3. Don’t assume anything about anybody.
I made the mistake of assuming a couple of people I knew would be incredibly helpful. In reality, I could tell they’d just quickly nodded and agreed to help a lot — the fake nod may even have been a habit by that point. They sent one tweet and moved on.
Others preach about the importance of helping others, but I’ve noticed they don’t actually do anything, even when somebody they care about is doing something she considers important. Look at people’s track records to anticipate how truly helpful they’ll be. Assess how they treat their spouse, friends, and business partners. That’s a (best-case scenario) foreshadowing of how they’ll treat you.
4. Remember the people who are helpful, and reciprocate.
I’m not suggesting you should set up a quid pro quo arrangement or only trade in favors. However, you need to remember the people who’ve been there for you so you can grow together. Just like in a solid personal relationship, reciprocation is important when building a helpful network.
Make a note or reflect on the people who’ve helped move the needle for you. Keep an eye out for opportunities to do something for them. Always show appreciation, and ask how you can help the other person in the future. Sometimes, simply modeling this behavior can trigger others to pay it forward — and that’s a good thing for the whole entrepreneurial ecosystem.
5. Get OK with asking for help.
For years, I avoided asking for help. My previous company was doing well, and I was in a place where I was traveling a lot and could help others frequently. Now, I’m about to launch a new company in uncharted territory, where I will need others’ help. As well as things are going, it’s at the beginning when help is most needed.

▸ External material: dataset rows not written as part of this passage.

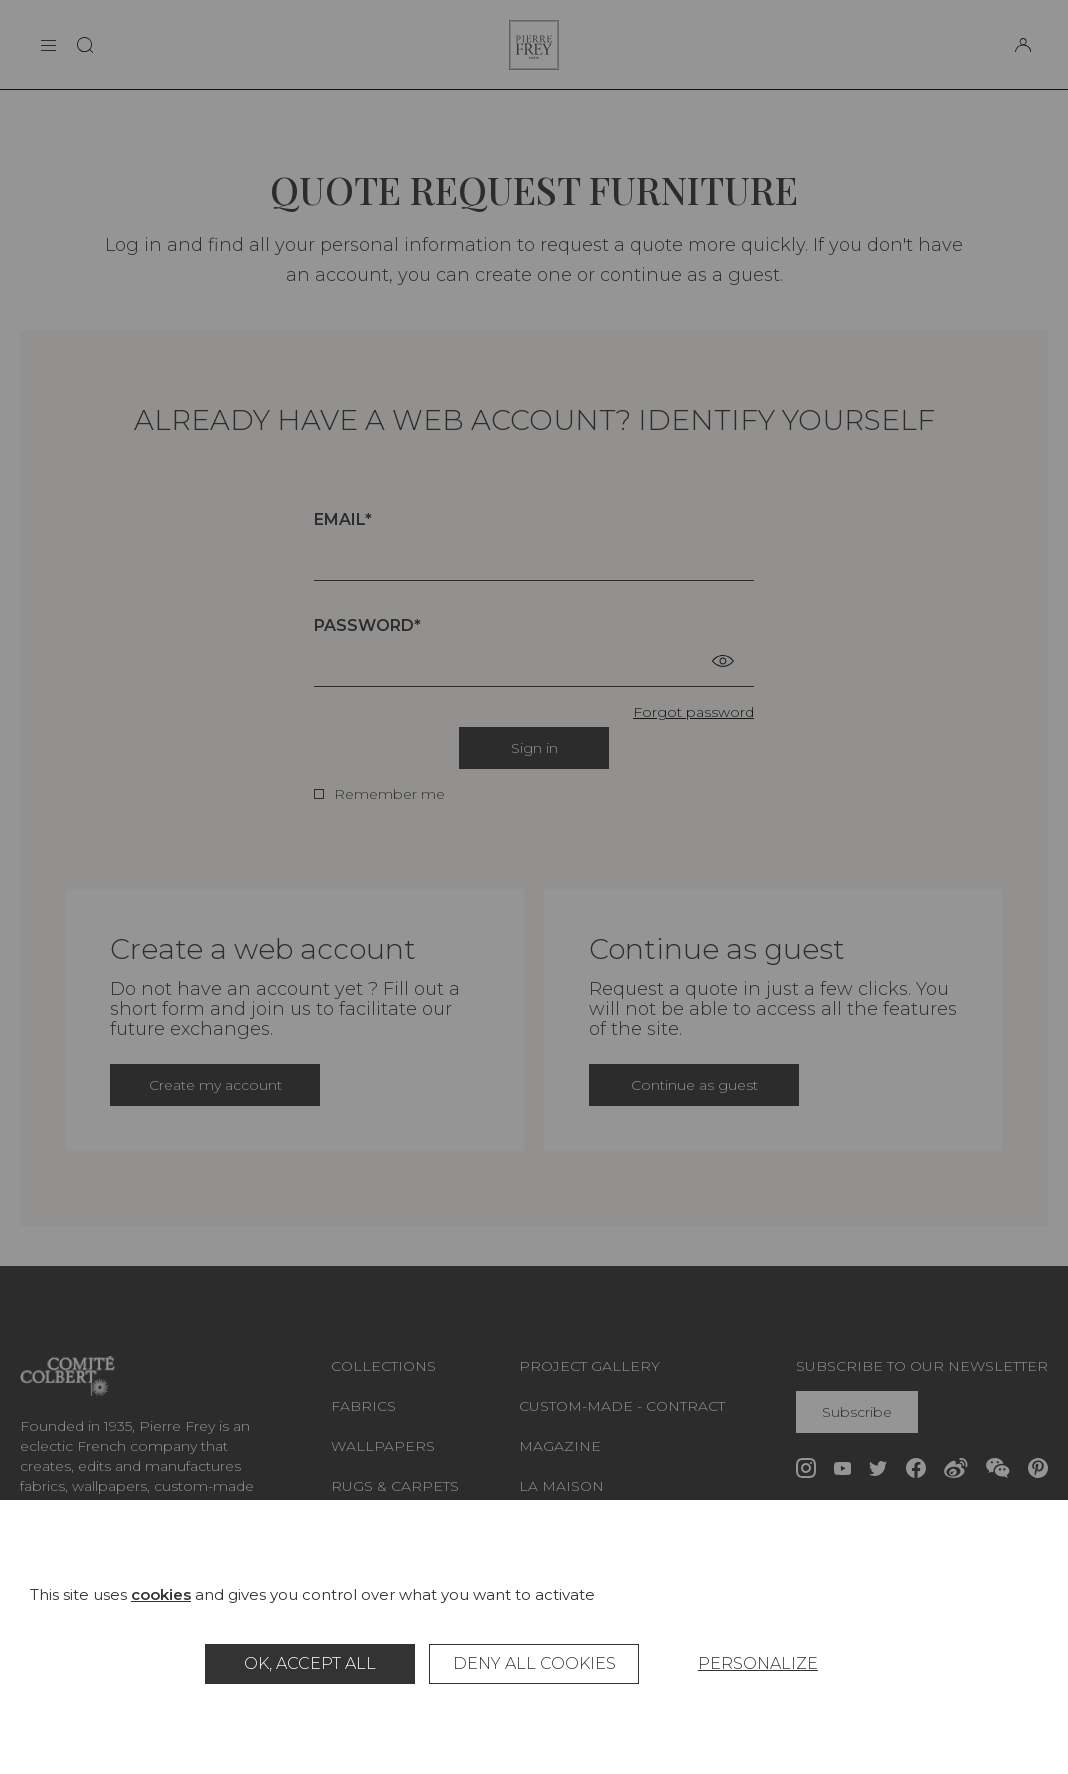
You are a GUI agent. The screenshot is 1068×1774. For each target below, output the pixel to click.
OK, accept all (310, 1663)
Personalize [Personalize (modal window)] (758, 1663)
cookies (161, 1594)
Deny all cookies (534, 1663)
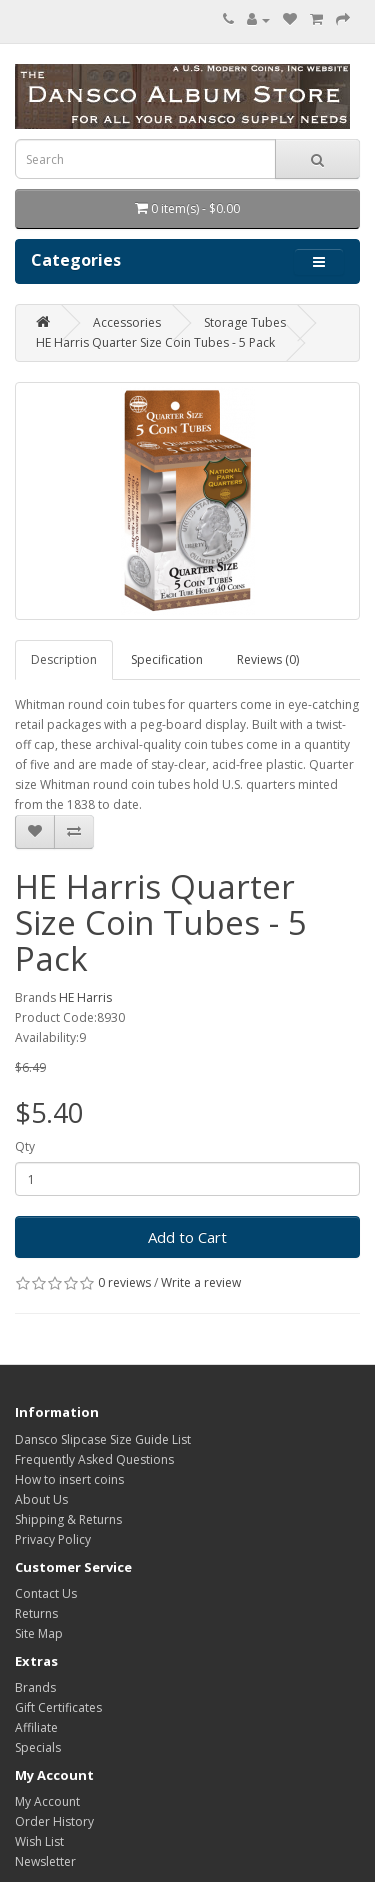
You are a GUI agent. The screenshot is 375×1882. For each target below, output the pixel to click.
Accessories (127, 322)
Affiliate (36, 1727)
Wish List (39, 1841)
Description (64, 659)
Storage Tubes (245, 322)
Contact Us (46, 1593)
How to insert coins (69, 1479)
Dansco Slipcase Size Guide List (103, 1439)
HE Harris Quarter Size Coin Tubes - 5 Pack (155, 342)
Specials (38, 1747)
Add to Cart (187, 1237)
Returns (36, 1613)
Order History (54, 1821)
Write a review (201, 1282)
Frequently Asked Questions (94, 1459)
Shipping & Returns (68, 1519)
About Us (41, 1499)
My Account (47, 1801)
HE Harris (85, 997)
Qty (25, 1146)
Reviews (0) (268, 659)
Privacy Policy (53, 1539)
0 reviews (124, 1282)
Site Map (39, 1633)
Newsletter (45, 1861)
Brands (35, 1687)
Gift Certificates (58, 1707)
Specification (167, 659)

I’ve had to remind myself that it’s OK to let people be helpful. A lot of leaders are taught that showing vulnerability is dangerous. If people see cracks in your armor, they’ll pounce. But this type of thinking blocks you from getting the things you can’t achieve on your own, and it prevents people from feeling helpful. Showing vulnerability helps others do the same — they may need your help and be afraid to ask for it.
I know I’m not alone in my experience. Every day, we’re surprised by the people who let us down — and the people who come through. To avoid being caught off guard, build a network of good people with a variety of strengths and interests. When the time is right, you’ll be able to help each other find success.